## [WHAT IS BEING ASKED]
In the entries below, find the line with "Screen dimensions: 1372x779" and the line with "Click the refresh"; give again those lines and every line between them, exactly.

## [DATA FOR PROCESSING]
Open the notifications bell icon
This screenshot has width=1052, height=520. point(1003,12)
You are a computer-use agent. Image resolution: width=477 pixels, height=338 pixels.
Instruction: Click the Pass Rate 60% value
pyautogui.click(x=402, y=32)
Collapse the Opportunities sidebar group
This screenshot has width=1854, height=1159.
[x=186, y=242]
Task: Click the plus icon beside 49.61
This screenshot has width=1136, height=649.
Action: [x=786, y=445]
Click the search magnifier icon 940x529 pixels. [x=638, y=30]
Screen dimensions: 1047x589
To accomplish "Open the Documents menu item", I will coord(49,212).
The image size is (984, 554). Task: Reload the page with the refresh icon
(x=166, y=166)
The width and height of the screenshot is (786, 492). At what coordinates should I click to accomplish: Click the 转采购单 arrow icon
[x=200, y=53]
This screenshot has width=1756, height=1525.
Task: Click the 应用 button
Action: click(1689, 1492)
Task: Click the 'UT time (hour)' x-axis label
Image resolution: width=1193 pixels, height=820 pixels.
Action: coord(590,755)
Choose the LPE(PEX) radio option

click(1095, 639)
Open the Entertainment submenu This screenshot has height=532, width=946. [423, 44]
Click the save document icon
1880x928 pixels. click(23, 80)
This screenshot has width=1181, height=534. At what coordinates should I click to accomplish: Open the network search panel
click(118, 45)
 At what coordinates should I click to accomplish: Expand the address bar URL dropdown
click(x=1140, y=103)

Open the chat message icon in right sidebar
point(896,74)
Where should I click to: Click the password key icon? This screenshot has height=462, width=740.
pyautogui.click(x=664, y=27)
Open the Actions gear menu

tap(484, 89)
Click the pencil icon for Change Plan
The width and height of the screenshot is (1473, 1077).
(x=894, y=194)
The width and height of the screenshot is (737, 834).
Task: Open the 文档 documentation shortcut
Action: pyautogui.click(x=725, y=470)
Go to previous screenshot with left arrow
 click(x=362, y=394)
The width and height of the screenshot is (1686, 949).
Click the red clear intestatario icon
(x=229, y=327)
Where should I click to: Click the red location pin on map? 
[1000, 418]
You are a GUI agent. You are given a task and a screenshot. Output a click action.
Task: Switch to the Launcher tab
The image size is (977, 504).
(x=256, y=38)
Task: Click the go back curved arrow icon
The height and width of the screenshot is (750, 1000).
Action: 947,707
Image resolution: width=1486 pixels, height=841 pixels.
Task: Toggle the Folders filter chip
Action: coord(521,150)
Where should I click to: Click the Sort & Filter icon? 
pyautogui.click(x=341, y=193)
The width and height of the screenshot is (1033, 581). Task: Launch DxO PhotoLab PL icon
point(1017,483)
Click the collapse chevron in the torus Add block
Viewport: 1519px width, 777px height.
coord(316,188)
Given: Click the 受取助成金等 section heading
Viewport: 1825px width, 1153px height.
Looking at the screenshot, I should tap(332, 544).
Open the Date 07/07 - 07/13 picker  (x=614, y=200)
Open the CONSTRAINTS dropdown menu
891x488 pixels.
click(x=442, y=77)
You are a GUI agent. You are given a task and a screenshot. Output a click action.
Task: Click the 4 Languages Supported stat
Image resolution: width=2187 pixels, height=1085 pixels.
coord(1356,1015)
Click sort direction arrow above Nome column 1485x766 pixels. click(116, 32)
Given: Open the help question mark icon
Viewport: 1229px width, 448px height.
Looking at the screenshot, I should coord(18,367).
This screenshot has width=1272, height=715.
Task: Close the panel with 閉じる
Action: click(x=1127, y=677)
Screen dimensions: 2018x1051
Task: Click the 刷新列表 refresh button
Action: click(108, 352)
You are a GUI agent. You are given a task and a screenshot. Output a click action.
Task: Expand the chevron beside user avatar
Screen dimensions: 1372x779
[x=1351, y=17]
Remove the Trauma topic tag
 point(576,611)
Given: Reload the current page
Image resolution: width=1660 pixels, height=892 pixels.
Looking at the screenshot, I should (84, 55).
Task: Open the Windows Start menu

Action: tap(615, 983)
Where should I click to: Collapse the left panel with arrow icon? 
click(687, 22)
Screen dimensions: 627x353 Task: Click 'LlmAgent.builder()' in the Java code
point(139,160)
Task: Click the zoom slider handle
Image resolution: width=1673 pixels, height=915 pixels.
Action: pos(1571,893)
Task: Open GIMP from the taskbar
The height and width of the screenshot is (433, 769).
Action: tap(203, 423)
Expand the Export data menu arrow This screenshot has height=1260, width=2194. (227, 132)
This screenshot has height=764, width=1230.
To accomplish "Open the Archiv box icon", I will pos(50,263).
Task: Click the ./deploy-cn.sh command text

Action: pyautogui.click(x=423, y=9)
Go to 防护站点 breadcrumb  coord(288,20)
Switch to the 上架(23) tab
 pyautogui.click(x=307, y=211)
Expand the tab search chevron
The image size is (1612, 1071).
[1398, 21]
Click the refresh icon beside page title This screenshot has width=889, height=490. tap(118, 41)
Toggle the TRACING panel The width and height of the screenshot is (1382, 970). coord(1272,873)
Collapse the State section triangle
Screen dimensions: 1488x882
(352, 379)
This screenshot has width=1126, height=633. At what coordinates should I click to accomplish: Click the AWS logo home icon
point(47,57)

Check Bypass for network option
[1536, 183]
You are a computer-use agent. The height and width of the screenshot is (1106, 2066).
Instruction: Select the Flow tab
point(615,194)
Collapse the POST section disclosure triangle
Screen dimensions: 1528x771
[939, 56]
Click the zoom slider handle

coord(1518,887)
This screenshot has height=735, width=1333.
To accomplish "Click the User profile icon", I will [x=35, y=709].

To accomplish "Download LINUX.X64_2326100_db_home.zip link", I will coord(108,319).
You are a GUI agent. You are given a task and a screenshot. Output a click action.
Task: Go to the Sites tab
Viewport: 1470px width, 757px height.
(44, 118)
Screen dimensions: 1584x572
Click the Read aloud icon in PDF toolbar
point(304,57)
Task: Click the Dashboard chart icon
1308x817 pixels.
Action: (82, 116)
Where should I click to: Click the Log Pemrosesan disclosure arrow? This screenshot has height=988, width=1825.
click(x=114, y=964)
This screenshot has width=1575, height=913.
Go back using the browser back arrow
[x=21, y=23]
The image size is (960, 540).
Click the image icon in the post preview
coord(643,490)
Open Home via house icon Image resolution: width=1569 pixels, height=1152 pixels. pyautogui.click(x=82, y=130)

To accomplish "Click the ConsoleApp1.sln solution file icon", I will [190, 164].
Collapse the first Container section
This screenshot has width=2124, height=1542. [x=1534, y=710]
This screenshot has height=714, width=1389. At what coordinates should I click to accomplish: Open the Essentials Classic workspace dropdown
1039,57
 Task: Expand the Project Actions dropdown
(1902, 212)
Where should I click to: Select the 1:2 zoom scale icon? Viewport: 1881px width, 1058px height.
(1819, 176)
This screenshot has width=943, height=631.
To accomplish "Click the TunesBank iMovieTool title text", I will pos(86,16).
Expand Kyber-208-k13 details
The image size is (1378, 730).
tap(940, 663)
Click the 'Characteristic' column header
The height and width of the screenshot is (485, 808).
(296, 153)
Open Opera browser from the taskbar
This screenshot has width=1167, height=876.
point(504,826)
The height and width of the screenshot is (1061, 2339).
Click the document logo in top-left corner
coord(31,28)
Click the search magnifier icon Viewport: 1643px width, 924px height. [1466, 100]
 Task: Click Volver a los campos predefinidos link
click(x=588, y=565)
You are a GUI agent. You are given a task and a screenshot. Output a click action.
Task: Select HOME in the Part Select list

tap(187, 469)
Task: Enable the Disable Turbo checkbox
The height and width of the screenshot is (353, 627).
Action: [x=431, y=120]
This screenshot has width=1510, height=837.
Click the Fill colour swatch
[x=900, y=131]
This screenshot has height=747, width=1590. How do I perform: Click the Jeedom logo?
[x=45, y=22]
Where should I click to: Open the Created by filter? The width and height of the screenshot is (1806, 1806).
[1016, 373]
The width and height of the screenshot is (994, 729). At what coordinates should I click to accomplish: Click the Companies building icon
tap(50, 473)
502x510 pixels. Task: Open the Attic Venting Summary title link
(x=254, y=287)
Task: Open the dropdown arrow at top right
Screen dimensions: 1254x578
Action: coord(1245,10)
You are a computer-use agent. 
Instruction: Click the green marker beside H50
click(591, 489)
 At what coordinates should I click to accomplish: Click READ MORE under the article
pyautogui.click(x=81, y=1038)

## [EXERCISE SOLUTION]
Screen dimensions: 1372x779
[x=1351, y=17]
Remove the Trauma topic tag
 point(576,611)
Given: Reload the current page
Image resolution: width=1660 pixels, height=892 pixels.
Looking at the screenshot, I should (84, 55).
Task: Open the Windows Start menu

Action: tap(615, 983)
Where should I click to: Collapse the left panel with arrow icon? 
click(687, 22)
Screen dimensions: 627x353 Task: Click 'LlmAgent.builder()' in the Java code
point(139,160)
Task: Click the zoom slider handle
Image resolution: width=1673 pixels, height=915 pixels.
Action: pos(1571,893)
Task: Open GIMP from the taskbar
The height and width of the screenshot is (433, 769).
Action: tap(203, 423)
Expand the Export data menu arrow This screenshot has height=1260, width=2194. (227, 132)
This screenshot has height=764, width=1230.
To accomplish "Open the Archiv box icon", I will pos(50,263).
Task: Click the ./deploy-cn.sh command text

Action: pyautogui.click(x=423, y=9)
Go to 防护站点 breadcrumb  coord(288,20)
Switch to the 上架(23) tab
 pyautogui.click(x=307, y=211)
Expand the tab search chevron
The image size is (1612, 1071).
[1398, 21]
Click the refresh icon beside page title This screenshot has width=889, height=490. tap(118, 41)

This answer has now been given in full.